23 October 

Just occasionally we get to see something which fires the imagination, giving us an awareness of the extraordinary possibilities of the performing arts. Samsara from the Aarkash Odedra Company, is a ‘road story’ based on the classic Chinese tale, Journey to the West, of monks who set off on a journey, both literal and metaphorical, and is told from the perspective of the Sanskrit word, ‘Samsara’, the concept of the constant, cyclical flow of life.

With dancers, Aakash Odedra and Hu Shenyuan the company has two artists with almost unfathomable, preternatural powers of description. Each with limbs which seem almost liquid in their articulation (I use the term in both senses) and shifts our understanding such that it becomes illuminated by a new, oblique and unfamiliar light. This is dance as language and language as dance in an expression of the constant yearning for something ‘higher’.

Beginning with a birth or rebirth, one human from another, it explores the flow, the constant human yearning for a spirituality, a completion that never comes; in short the human condition in its cyclical round. The dance offers a window to possible, inchoate meanings where the physical and ethereal join forces. From the birth quickly arises a cultural conflict symbolised by stylised martial combat.
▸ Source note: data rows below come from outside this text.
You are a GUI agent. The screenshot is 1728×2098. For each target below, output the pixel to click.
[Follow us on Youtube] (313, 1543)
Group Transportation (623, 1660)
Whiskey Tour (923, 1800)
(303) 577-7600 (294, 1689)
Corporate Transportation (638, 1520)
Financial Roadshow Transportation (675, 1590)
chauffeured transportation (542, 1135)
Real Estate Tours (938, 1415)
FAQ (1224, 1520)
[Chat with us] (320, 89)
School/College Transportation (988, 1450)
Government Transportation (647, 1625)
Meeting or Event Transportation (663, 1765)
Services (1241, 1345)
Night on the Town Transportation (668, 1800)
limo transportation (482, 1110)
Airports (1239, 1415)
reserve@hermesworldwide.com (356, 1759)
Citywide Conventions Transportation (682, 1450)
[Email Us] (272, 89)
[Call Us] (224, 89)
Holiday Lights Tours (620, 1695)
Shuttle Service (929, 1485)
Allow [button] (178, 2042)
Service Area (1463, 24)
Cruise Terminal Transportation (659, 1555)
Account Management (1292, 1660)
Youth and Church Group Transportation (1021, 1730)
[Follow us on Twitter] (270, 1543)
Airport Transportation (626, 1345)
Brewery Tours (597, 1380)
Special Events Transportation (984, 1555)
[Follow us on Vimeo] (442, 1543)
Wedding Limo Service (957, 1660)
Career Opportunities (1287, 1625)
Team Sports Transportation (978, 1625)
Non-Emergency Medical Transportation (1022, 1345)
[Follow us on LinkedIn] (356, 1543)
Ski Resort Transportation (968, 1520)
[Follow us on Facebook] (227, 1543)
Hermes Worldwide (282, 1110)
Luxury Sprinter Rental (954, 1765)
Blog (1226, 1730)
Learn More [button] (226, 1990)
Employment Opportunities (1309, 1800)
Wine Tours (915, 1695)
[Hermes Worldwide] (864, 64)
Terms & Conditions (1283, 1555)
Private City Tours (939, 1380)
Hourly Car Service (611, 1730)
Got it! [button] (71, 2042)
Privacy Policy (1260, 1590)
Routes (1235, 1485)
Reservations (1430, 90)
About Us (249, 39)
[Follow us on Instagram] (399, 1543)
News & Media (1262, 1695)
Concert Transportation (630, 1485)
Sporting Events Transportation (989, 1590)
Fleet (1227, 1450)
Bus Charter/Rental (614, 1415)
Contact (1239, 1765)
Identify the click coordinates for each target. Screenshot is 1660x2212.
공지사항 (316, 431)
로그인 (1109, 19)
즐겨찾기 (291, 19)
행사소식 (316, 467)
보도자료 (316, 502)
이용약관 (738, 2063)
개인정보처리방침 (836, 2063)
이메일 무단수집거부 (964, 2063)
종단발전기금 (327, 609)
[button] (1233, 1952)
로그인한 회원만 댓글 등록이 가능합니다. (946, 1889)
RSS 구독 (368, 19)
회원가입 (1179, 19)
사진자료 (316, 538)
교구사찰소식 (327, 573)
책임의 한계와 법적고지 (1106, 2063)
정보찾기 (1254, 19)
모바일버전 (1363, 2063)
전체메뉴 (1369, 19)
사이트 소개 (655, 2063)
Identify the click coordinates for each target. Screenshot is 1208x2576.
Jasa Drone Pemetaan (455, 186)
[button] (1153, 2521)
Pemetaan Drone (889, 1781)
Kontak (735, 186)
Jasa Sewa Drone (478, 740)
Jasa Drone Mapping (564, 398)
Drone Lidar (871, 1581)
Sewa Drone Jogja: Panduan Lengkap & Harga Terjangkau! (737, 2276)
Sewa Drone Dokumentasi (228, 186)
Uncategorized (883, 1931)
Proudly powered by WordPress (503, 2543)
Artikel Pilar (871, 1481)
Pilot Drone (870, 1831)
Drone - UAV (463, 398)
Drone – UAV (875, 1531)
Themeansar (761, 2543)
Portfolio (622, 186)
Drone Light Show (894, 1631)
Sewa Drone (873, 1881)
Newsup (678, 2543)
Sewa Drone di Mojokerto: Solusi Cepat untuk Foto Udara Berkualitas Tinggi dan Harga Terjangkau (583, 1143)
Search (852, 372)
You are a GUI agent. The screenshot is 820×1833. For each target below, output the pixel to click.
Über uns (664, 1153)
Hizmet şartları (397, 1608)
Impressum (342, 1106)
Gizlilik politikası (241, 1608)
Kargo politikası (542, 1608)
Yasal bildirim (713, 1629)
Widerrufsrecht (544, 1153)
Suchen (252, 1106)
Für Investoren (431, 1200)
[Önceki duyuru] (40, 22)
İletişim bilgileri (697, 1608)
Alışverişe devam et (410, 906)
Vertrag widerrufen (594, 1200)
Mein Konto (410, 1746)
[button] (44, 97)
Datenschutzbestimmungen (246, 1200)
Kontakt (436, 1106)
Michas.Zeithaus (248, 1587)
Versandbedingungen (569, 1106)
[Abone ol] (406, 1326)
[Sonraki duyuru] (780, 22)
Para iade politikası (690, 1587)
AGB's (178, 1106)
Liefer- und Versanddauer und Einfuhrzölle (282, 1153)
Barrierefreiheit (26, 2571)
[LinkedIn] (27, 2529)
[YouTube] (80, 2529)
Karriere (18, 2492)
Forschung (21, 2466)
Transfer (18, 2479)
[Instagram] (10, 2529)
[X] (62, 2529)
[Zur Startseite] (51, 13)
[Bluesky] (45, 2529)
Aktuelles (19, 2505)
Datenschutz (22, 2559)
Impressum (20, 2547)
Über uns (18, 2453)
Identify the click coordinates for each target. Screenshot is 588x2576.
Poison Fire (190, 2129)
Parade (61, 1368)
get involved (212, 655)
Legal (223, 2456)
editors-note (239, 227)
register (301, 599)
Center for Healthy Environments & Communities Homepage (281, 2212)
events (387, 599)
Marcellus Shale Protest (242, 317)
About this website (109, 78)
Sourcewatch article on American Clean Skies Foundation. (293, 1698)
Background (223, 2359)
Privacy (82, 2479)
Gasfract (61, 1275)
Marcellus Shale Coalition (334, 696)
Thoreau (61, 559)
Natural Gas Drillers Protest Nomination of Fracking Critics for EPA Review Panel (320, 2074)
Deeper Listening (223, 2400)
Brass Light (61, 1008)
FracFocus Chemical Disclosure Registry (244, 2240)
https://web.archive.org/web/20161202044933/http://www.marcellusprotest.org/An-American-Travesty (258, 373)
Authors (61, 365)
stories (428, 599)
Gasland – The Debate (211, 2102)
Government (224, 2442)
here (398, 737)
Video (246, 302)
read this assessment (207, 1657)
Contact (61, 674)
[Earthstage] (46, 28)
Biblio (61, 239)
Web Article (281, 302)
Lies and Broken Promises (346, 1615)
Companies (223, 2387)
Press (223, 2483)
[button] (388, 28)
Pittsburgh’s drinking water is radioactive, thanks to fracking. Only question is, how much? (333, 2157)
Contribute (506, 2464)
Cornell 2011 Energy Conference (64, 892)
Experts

From here a conciliation leads to a journey through a land of strange idols and which is accompanied by the constant tensions that both separate and bind us together.

The piece is visually rich in stunning images which abound throughout the piece. These spring from the peerless dancing of the duet and the precise lighting of Yaron Abulafia. The dance works within a combination of sounds – the soaring vocals of composer, Nicki Wells, the exciting, dramatic and driving percussion of Beibei Wang and the unsophisticated yet complex sound and singing of Michael Ormiston – conveying something powerfully atavistic.

The result shows us there need not be a separation between this heritage or that heritage, nor indeed some kind of homogenised blend, but suggests a fusion, literally the joining together of two distinct things to make something new in which the originals remain discrete and yet enhanced by the other.

The result is magnificent and uplifting, a tour de force of the application of physical skill to the imaginative possibilities, not only of dance, but of all the arts when approached in the spirit of discovery. It is a show which can be highly recommended to all, whether they have an interest in dance or not.